These Nurses Left Nursing Behind For Careers They Love


By Lambeth Hochwald

Let's all agree: Nursing jobs are not only intense, but also super stressful. Add a worldwide pandemic, and it's easy to see why nearly one third of registered nurses have considered leaving their jobs, according to a recent report.

For Lauren Syed, who worked as a registered nurse for a decade and left nursing at the end of 2021 to become a life coach in Evergreen, Colorado, the pandemic changed her career trajectory entirely. She spent that critically important, albeit highly stressful, time working at a major hospital in New York City, a hotbed of the COVID-19 pandemic in its early days.

"There was an element of burnout that was still lingering when I decided to leave my job, as well as the fact that the pandemic up-ended our lives in New York," says Syed. "I moved back to Colorado not only to be closer to my family but because I was stressed out in my job and with what felt like never-ending lockdowns and a completely changed lifestyle in the city."

The stress of nursing is a given. In fact, a Nurse Career Satisfaction Report published in December, found that workplace politics, salary, and work-life balance play a significant role in the day-to-day challenges in the profession. And a study found the top five reasons nurses leave nursing are stressful environments, lack of leadership, burnout, inadequate staffing, and better pay.

Medicine Adjacent

However, deciding what to do next comes with challenges. And although many nurses have transitioned into related fields, such as physician's assistant or physician, that takes time and the financial commitment to further your education.

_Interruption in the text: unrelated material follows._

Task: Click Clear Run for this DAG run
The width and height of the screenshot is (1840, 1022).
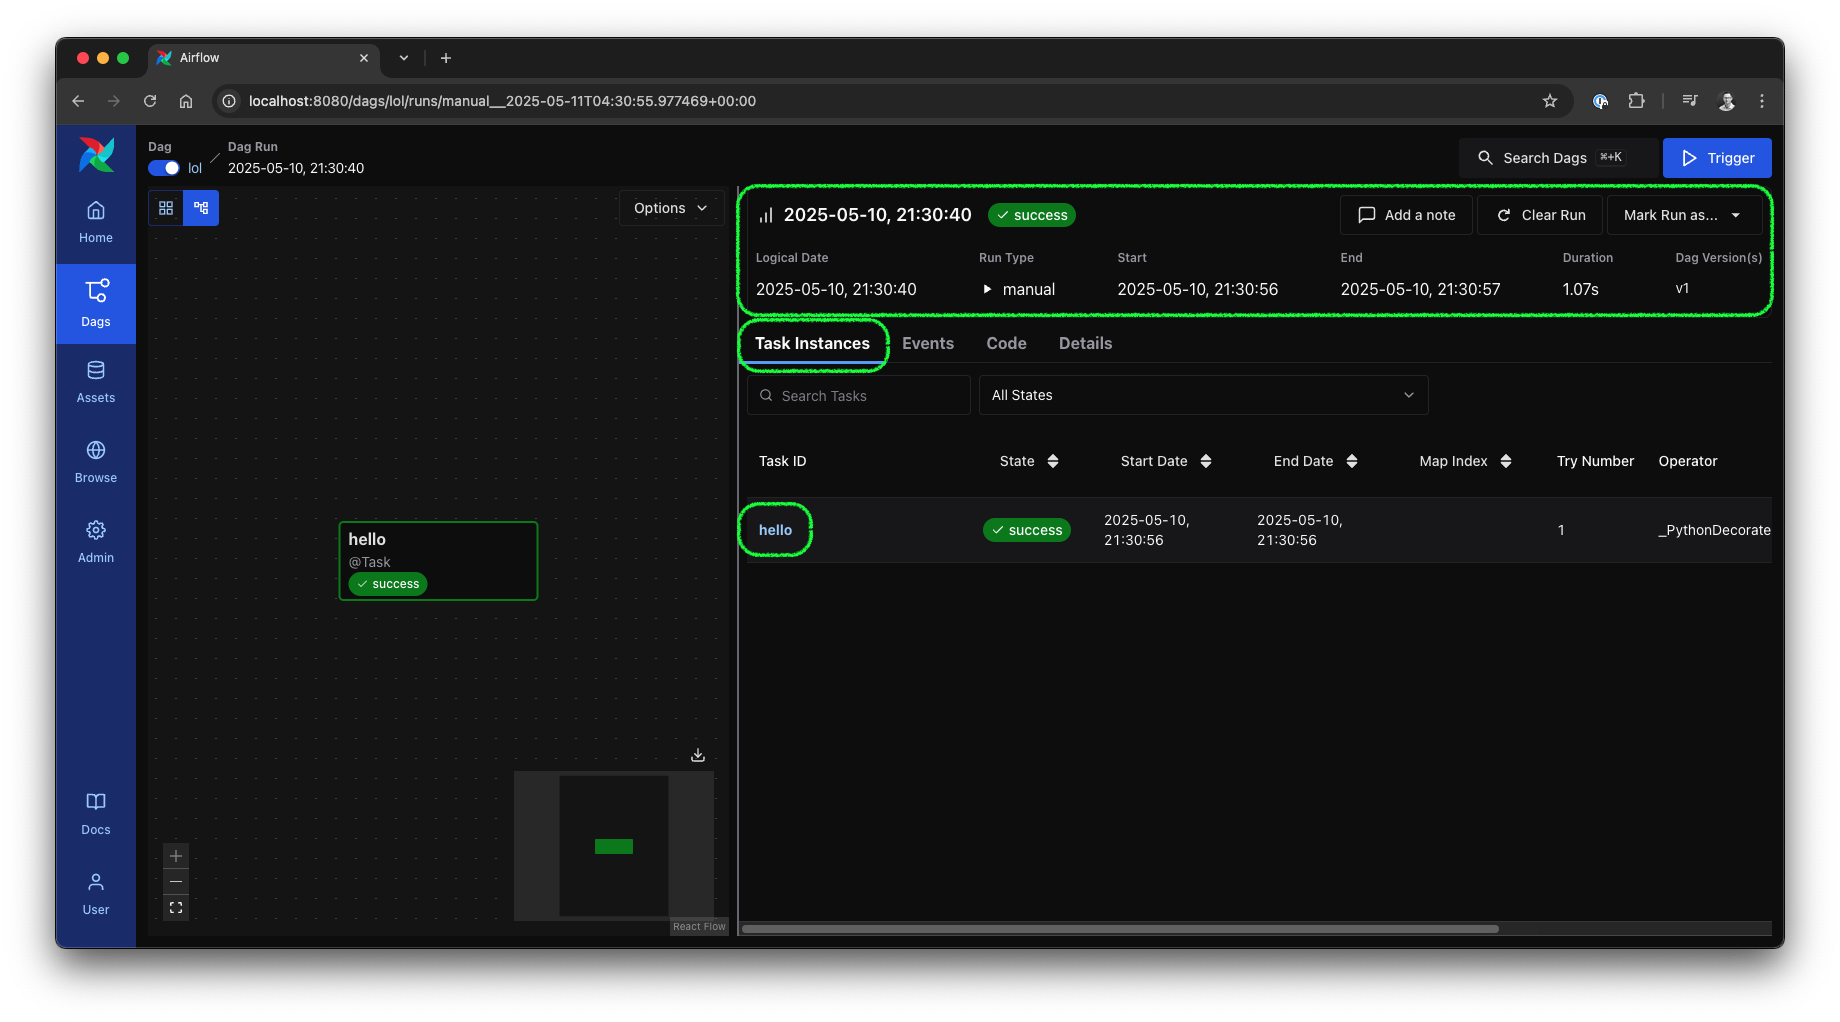Action: 1540,214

If a major change in the day-to-day doesn't appeal, working in an allied field, such as patient advocacy, can be a natural next step, says Teri Dreher, a former ICU nurse who founded NShore Patient Advocates in Chicago 8 years ago. She describes her firm as a cross between being an "advanced practice nurse, a lawyer, and a bulldog" for patients.

"Patients and families tell us how grateful they are for our expertise every single day," said Dreher. "We go to the wall for our clients and protect them as if they were our own family members. Today, every person in America needs a patient advocate, and no one is better equipped than nurses. We know where the danger spots are and help our clients avoid them."

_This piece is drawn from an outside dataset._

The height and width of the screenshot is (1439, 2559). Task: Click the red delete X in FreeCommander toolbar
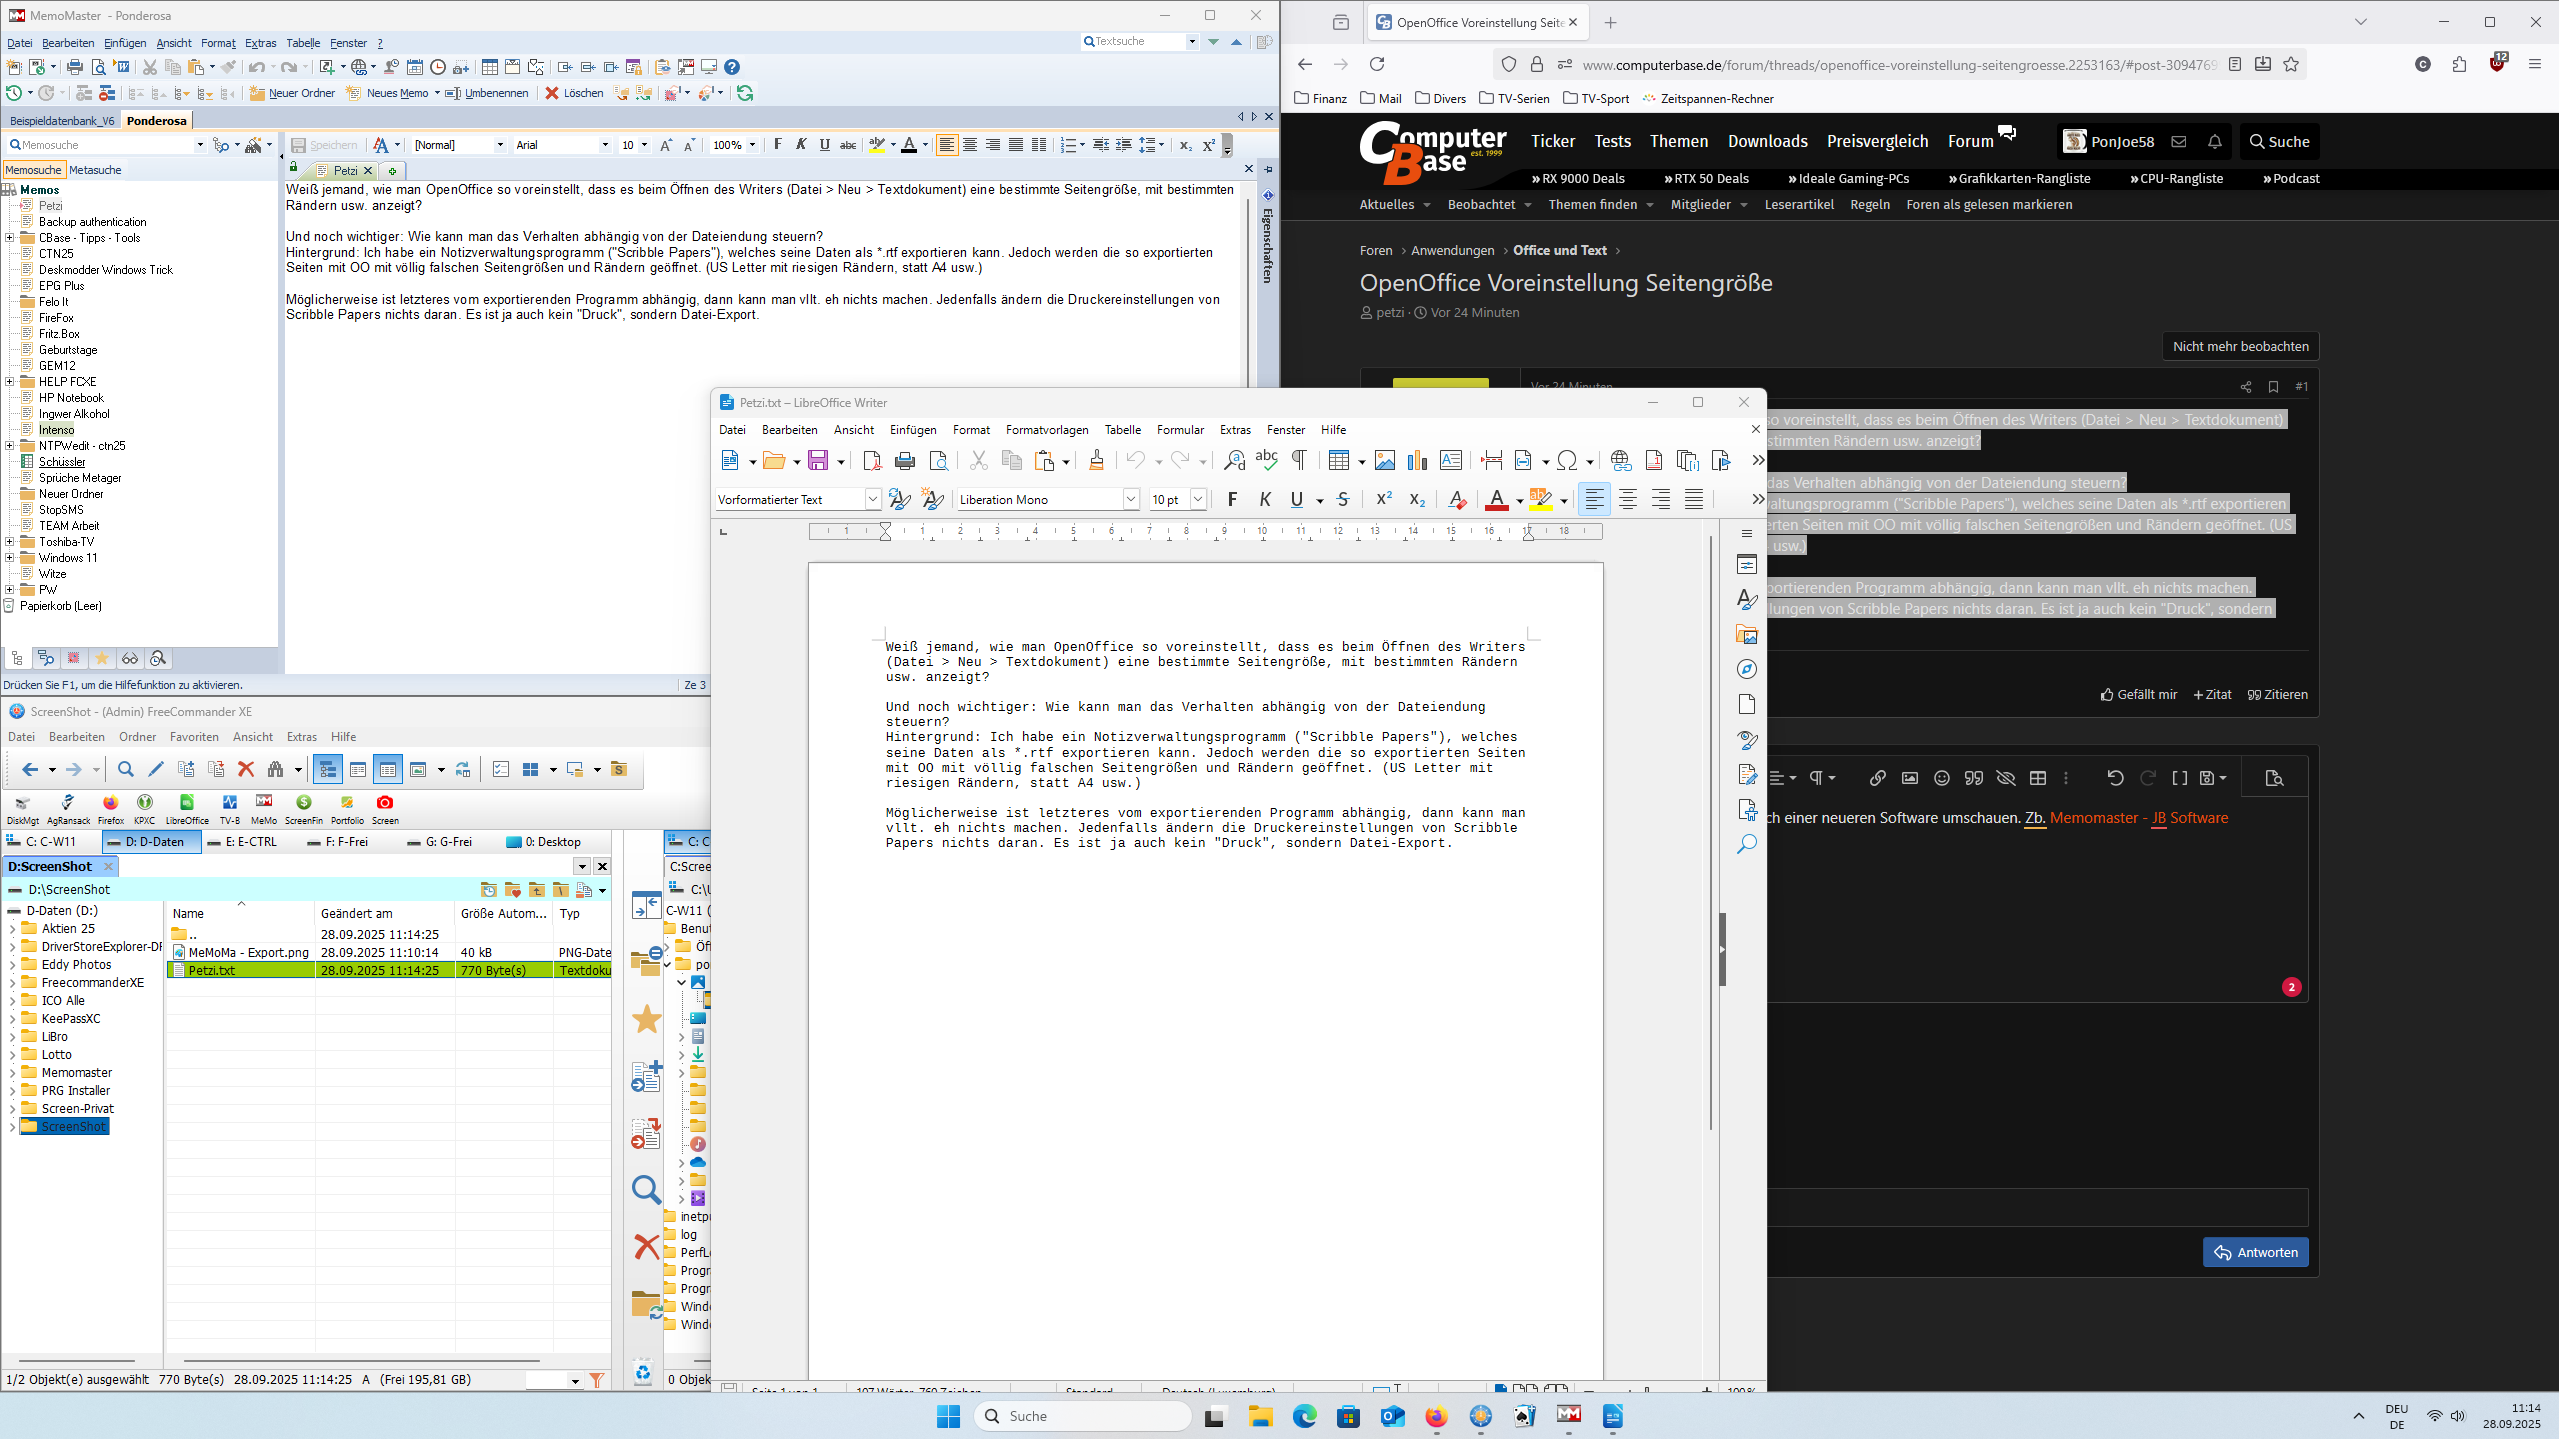246,769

Other medicine-adjacent career options popular with nurses include nutritionist, personal trainer, pharmaceutical sales, social work, counseling, and physical therapy.

A career move that had elements of her past life appealed to Jennifer Rushak Baldwin, who worked as a nurse practitioner at an urgent care center before starting a career in medical aesthetics. She now owns an aesthetic studio in New Hartford, New York.

Baldwin says the day-to-day fulfillment has been the best part of making this career switch.

"Medical aesthetics has given me a whole new avenue to serve people on both a medical and emotional level," she says. "My work has offered me a renewed sense of meaning."

Stepping Away From Medicine

Others have pivoted into brand-new fields, such as life coaching, with no obvious overlaps with the work they were once doing.

No matter your career move, the key is to go slow, says Elizabeth Hanes, a registered nurse who transitioned to starting her own business coaching nurses on freelance writing via her business model at RN2writer.

"The main key to successfully transitioning from full-time nurse to another career is to start the new career on a part-time basis, then gradually reduce your clinical hours as you increase the time you spend in the new career," she says. "This way, you don't feel the financial pressure of needing to succeed immediately in your new career. You can take your time, learn the ropes, and gradually replace your existing income."

Of course, that may work for freelance writing or another self-employed business you can get up and running while still nursing part-time, but it probably won't work if you need to jump into a full-time role in a completely new industry.

So, it's also super important to educate yourself as much as possible about the industry you intend to enter, Hanes says.

"For example, if you want to start an infusion business, then learn as much as possible about how that industry works: regulations, insurance requirements, overhead costs, marketing, etc," she says. "The same is true for freelancing. Many people don't realize that professional writing is a venerable industry, with a well-entrenched ecosystem that operates in very specific ways."

For those no longer in love with nursing, spend some time exploring other career options that may interest you. Note the parts of nursing you liked and didn't like to help lead you toward the right career path. The best careers for former nurses may be those that allow you to use your nursing skills in a new way. For example, your leadership skills can translate to leading in other industries, or your gentle, helping demeanor may be great for working with kids or the elderly.

Assess your strengths and weaknesses, like organizational skills and conflict resolution abilities, and look for career options that may be a fit.

Hanes says that nurses do themselves a big favor when they take the time to research a new industry to get a good grasp of how easy, complex, expensive, and regulated it is before they plunge in. "It makes the learning curve a lot shorter!"



  • Excellent articles ("These Nurses Left Nursing Behand For Careers They Love" and Nurse Practitioner Tops List of Next Decade's Fastest-Growing Jobs"). As a former RN these articles have given me somethings to think about. Thank you.